At the age of eight, he enrolled in the Valencia Arts and Crafts School, where he received his first drawing and painting lessons. After completing his secondary education, he enrolled in 1968 in the Valencia School of Fine Arts, in which he studied until 1969. In 1969-1974, he studied Architecture at the Superior Technical School of Architecture in Valencia and went on to postgraduate studies in Urban Planning. He then received his degree in Civil Engineering from the Swiss Federal Institute of Technology (ETH) in Zurich (1975-1979), followed by a Ph.D. in Technical Sciences at the ETH Department of Architecture (1979-1981). In 1981, he established his first office in Zurich. In 1989, he established an office in Paris and in 1991 in Valencia.

He has received a great number of awards and medals, including the Artists’ Award of the City of Barcelona for the Bach-de-Roda Bridge (1988), the Silver Medal for Research and Technique of the Fondation Academie d’Architecture (1970), the Gold Medal of the London Institute of Structural Engineers (1992), the Gold Medal for Distinction in Fine Arts by the Spanish Ministry of Culture (1996), as well as the Exitos 2000 Award for his Valencia Museum of Sciences (2001). He is a fellow in several universities in Europe and the United States as well as member of many organisations, including the International Architecture Academy (1987), the Royal Institute of British Architects (1993) and the Royal Swedish Academy of Engineering Sciences (1999).

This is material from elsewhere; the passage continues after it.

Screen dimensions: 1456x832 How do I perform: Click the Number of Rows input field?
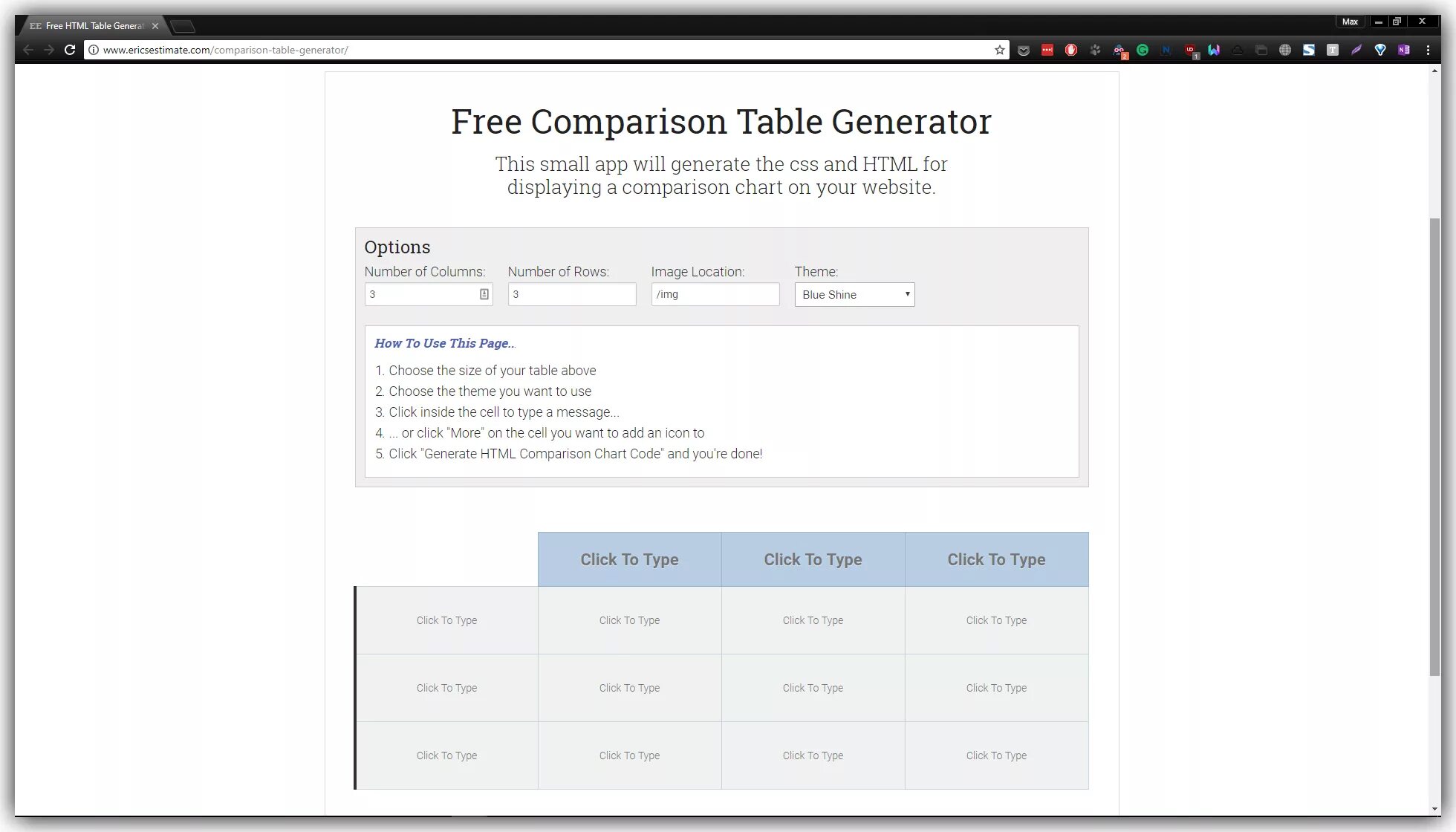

With wide-ranging interests (architecture, sculpture and design) and drawing inspiration from numerous sources (sculptor Konstantin Brancusi, architect Antonio Gaudi, Gothic art, and above all nature), Santiago Calatrava produces works of imposing aesthetic qualities, which blend harmoniously with their surroundings. Starting from drawing and sculpture, he creates forms which evolve into architectural structures – bridges, airports, railway stations, museums, opera houses – and whose extraordinary, minimal style echoes organic forms. Never opting for functionalism at the expense of aesthetics, and with evident awareness of the construction media, he designs buildings of dynamic forms, distinguished for their harmony and lightness.